**Task description:** In the listing below, locate the line with "Given: Open the Region filter dropdown" and the line with "Screen dimensions: 1024x694", then output both and everything between them exactly, minus any pictures.

**Supplied data:**
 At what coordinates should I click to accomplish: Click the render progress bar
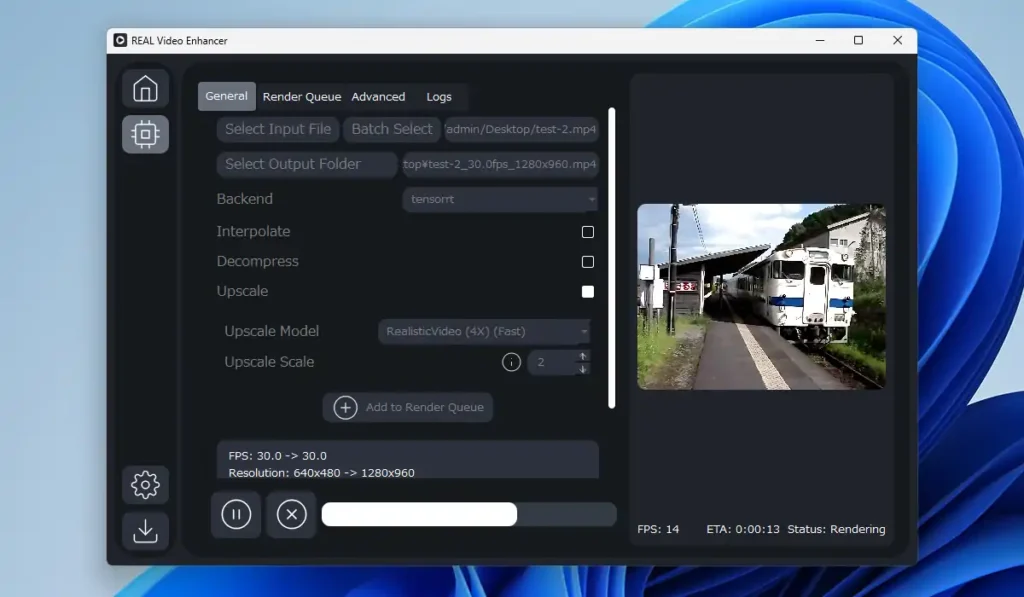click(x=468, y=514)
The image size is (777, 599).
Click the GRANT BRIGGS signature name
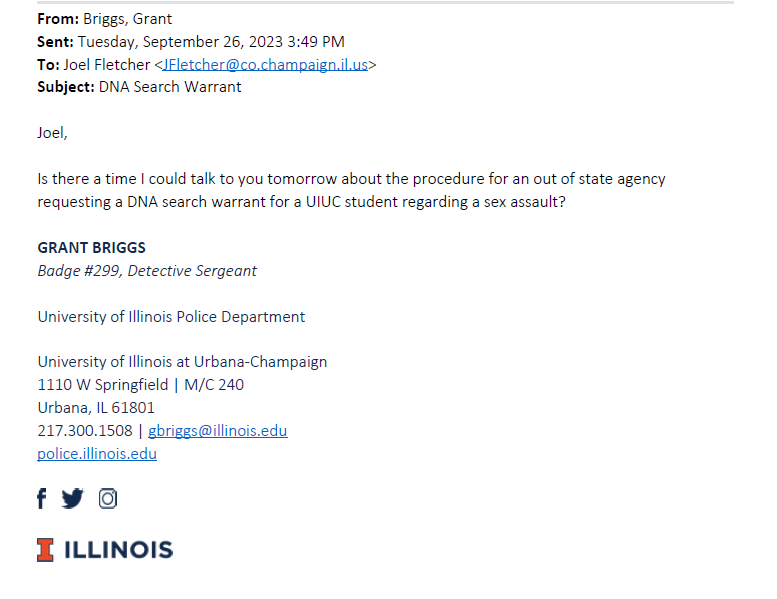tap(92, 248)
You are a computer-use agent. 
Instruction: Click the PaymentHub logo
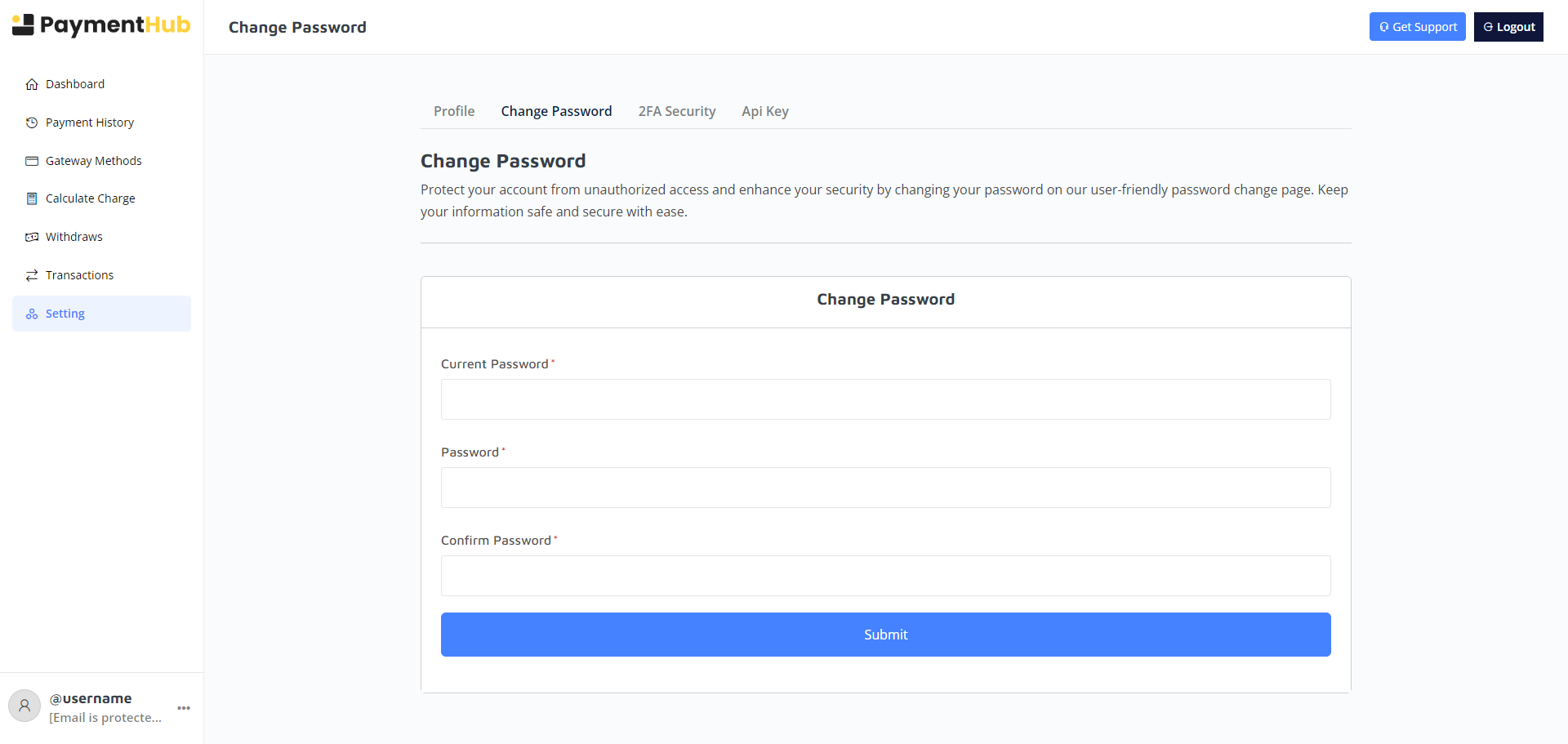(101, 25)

--

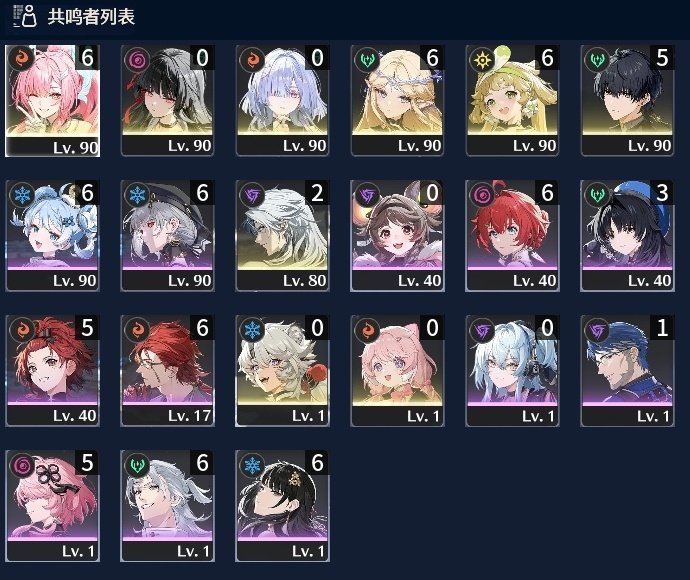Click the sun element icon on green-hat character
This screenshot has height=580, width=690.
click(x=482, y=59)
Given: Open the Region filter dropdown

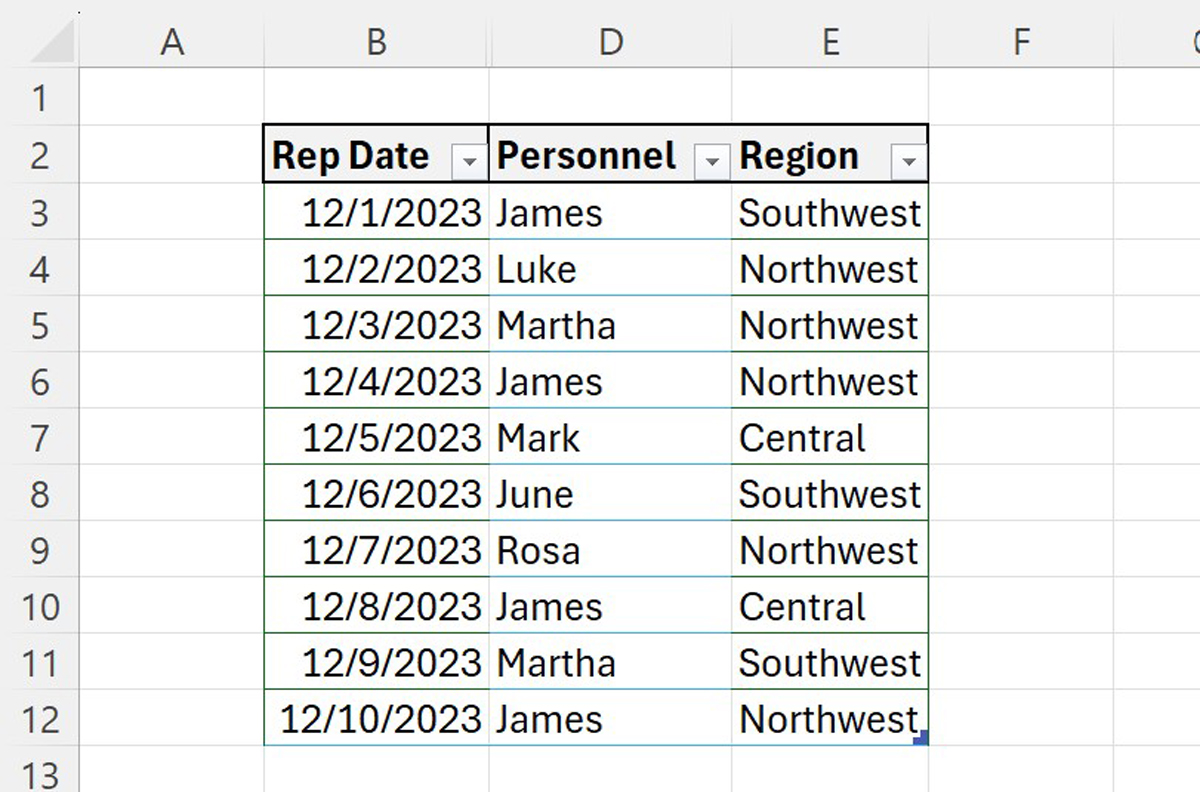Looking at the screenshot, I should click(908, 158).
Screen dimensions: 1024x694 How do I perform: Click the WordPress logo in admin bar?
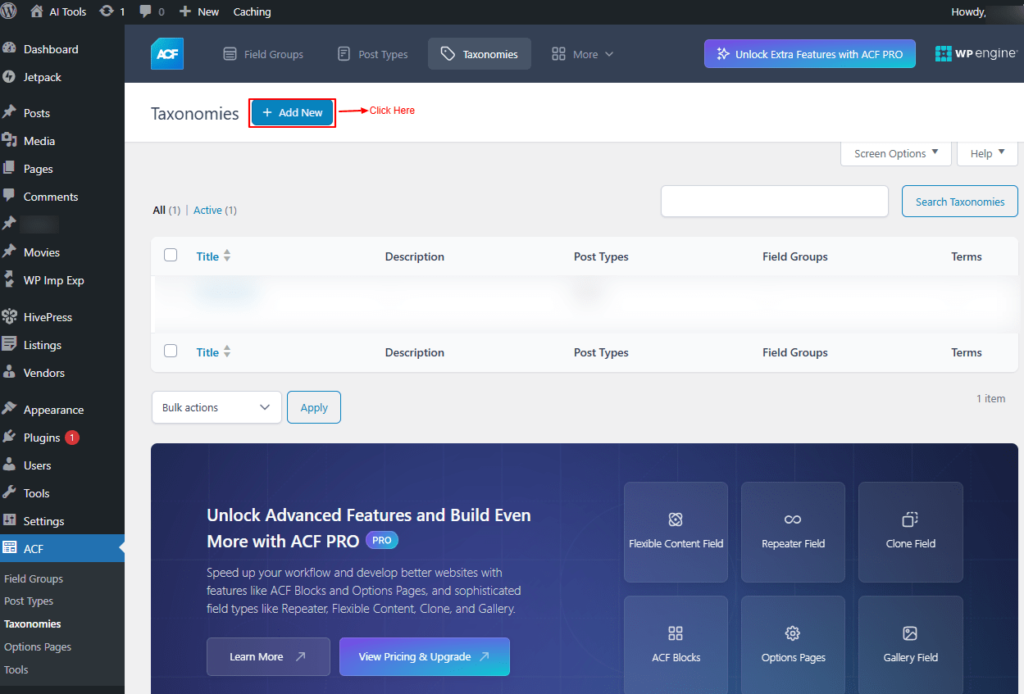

* * *

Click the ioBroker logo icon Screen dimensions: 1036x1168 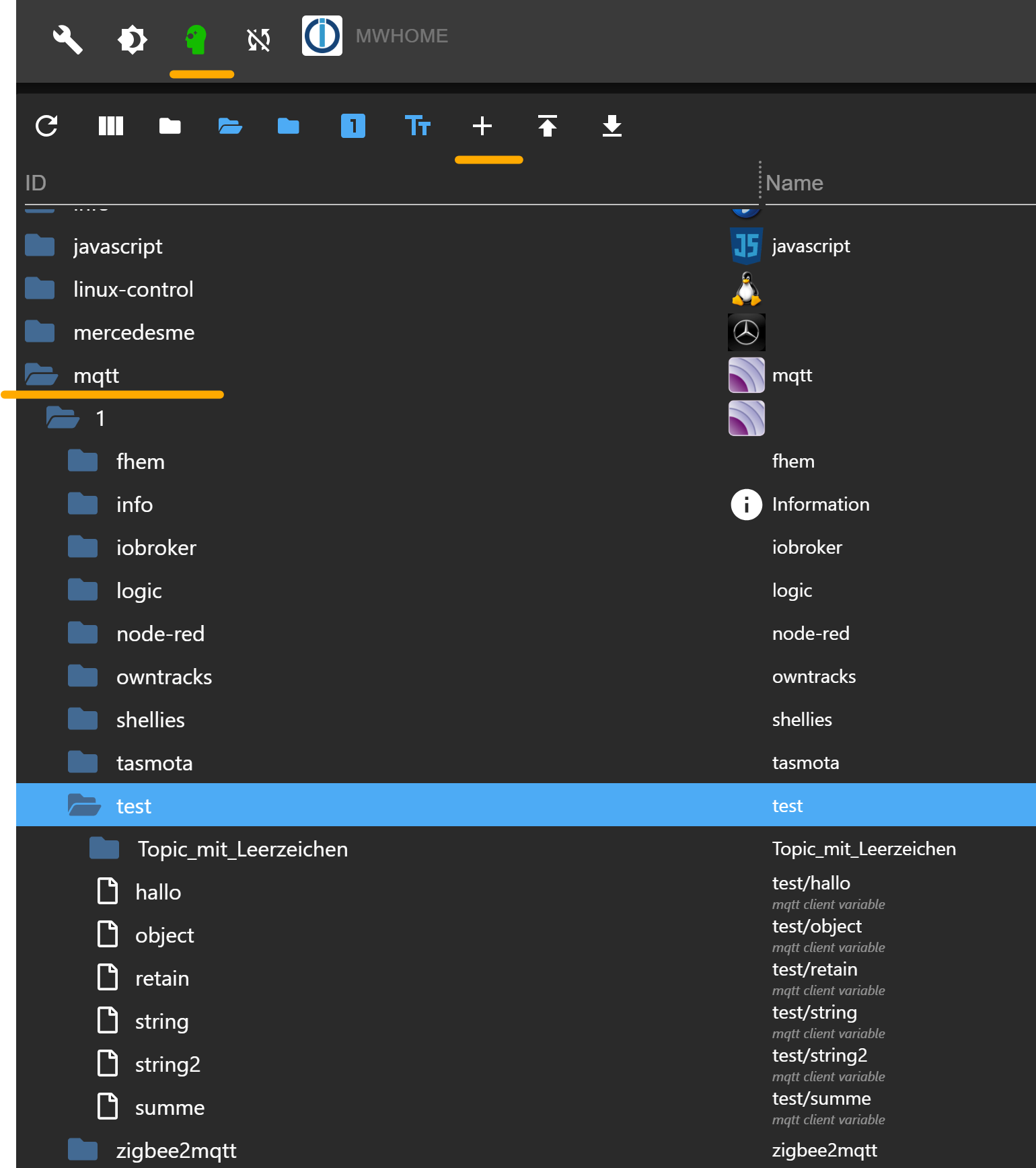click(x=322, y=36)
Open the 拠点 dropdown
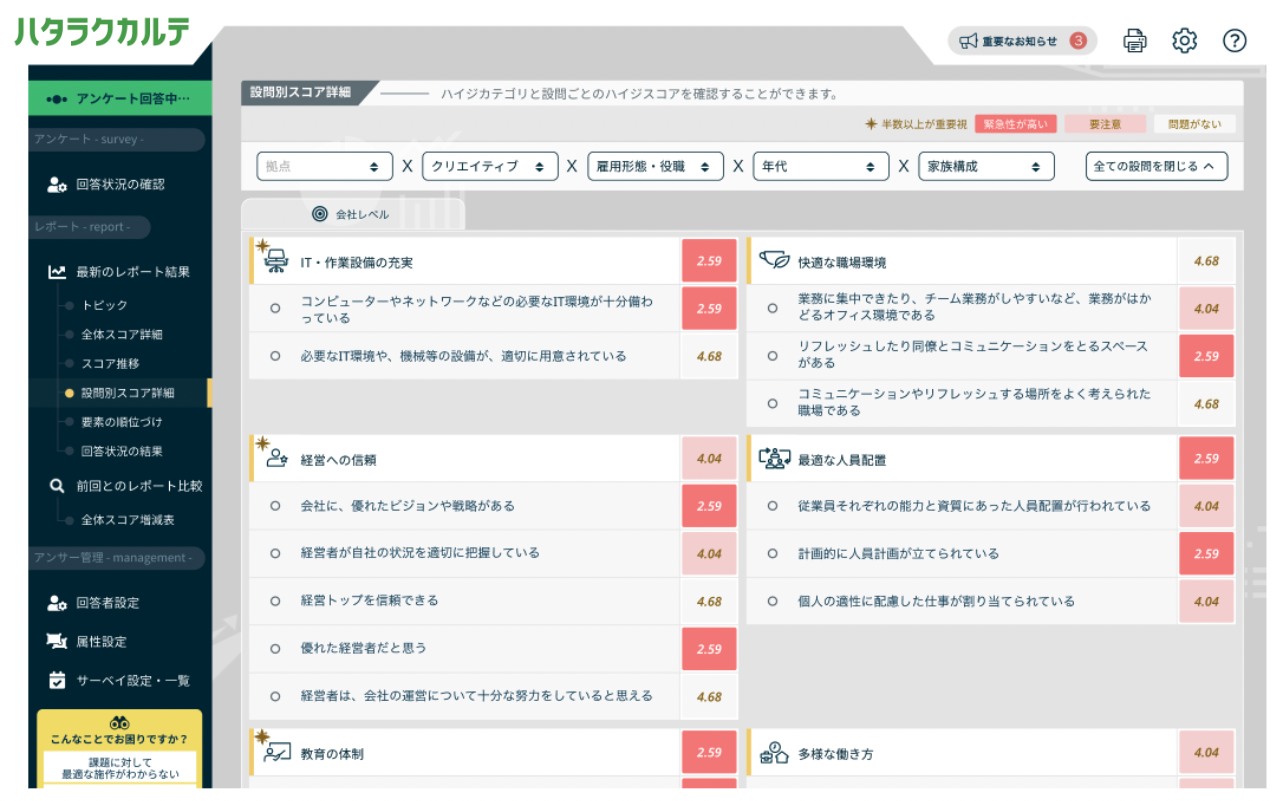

**Exercise response:**
Given: Open the Region filter dropdown

Looking at the screenshot, I should click(908, 158).
Screen dimensions: 1024x694 How do I perform: Click the WordPress logo in admin bar?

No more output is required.